On transparency in the system, a senior health official said, "The donations will come patient wise. It will be very transparent and meant for the patients. There is an expert committee in the hospitals which will decide upon the need of the donation and what will be for the better treatment for the child. If the donation is Rs 10 lakh, then committee will decide on whom to start the treatment with first. The committee will make a mechanism."
The policy classifies rare diseases into three categories.

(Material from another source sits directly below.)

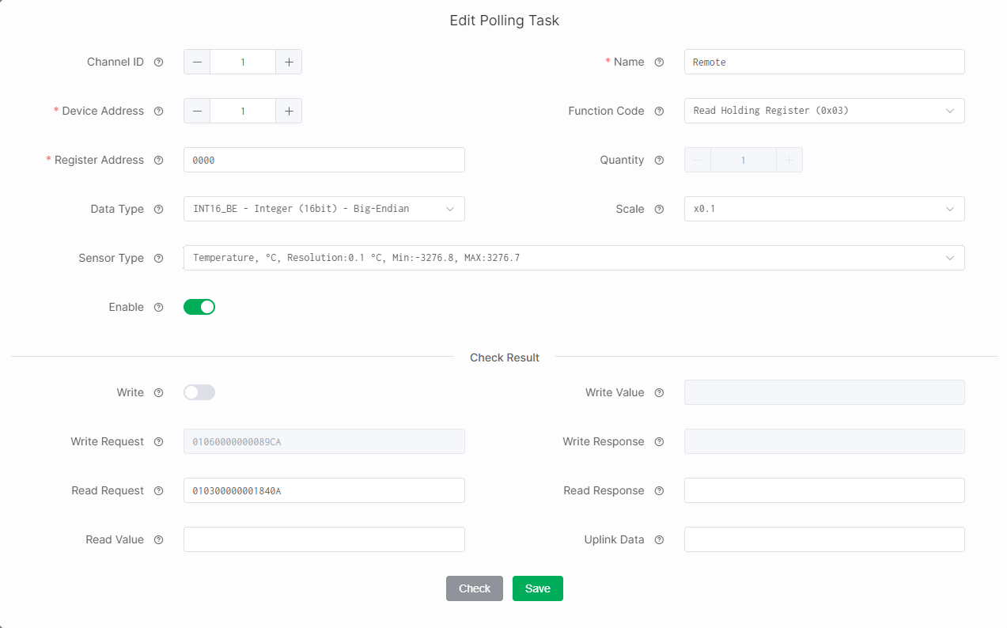Click the help icon beside Function Code
Viewport: 1007px width, 628px height.
click(659, 111)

"The first one is of diseases that need a one-time, usually expensive treatment. Treatment for these is covered under Rashtriya Arogya Nidhi (RAN) that is dedicated fund available with the Ministry of Health for funding treatment up to Rs 15 lakh. Rare diseases like Lysosomal Storages (LSDs) or for immune deficiency disorders are classified as rare funded for Ran up to Rs 20 lakh for BPL and those who are registered under Pradhan Mantri Jan Arogya Yojna," said Samir.

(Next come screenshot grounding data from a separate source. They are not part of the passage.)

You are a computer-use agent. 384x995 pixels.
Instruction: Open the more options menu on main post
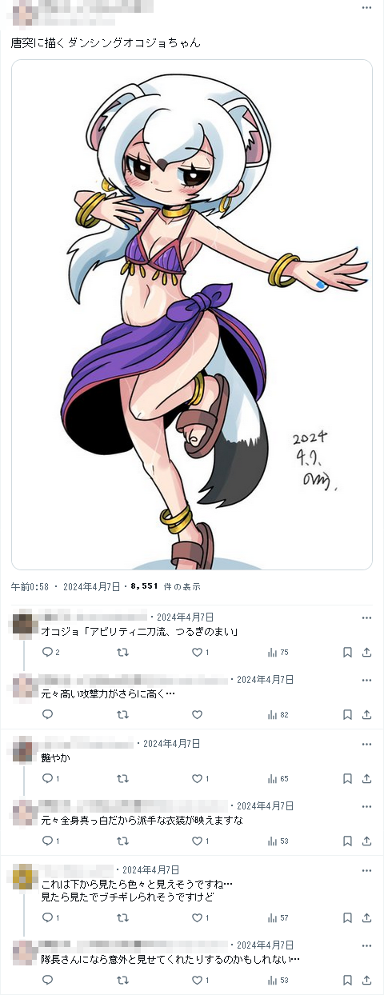pyautogui.click(x=366, y=7)
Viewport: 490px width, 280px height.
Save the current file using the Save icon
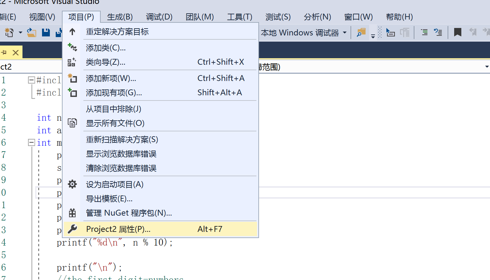(x=46, y=33)
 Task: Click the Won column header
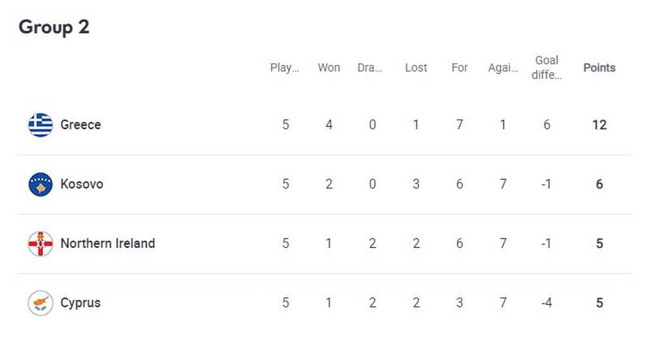(x=329, y=68)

Channappa, father of a patient suffering from a rare disease said, "My child is 10.5 years old. Around six years ago, we took her to different doctors but no one was able to diagnose the problem. But after this, we consulted a doctor in Indira Gandhi Hospital in Bengaluru. Later, it was diagnosed as Gaucher disease. The child should be given an injection which costs around Rs five lakh. She has to be given two injections per month and it has to be given life long."
He further said, "Central government has set up rare disease crowdfunding portal. It will help the patients who are suffering from rare diseases. Prime Minister Narendra Modi is doing great work in this regard. He is way too good."
He also urged the government to come up with an insurance facility, since they have to take injections for a lifetime.
Daughter of Channappa, who is 10.5 years old and is a patient of a rare disease, told ANI, "I don't know what exactly it is, but if I don't take injections in every 15 days, I feel my leg pain, stomach pain, tiredness. Whenever I visit the hospital, doctor talks to me about my health and asks whether I have pain and all."
"I am not scared of an injection, but whenever they give me an injection, I feel ticklish," she laughed.
"In future I have a dream of becoming a doctor," Nisarga added.
According to an estimate, 7,000 diseases are rare diseases of which 400 diseases are diagnosed in India. Seven crore people are estimated to be affected by these.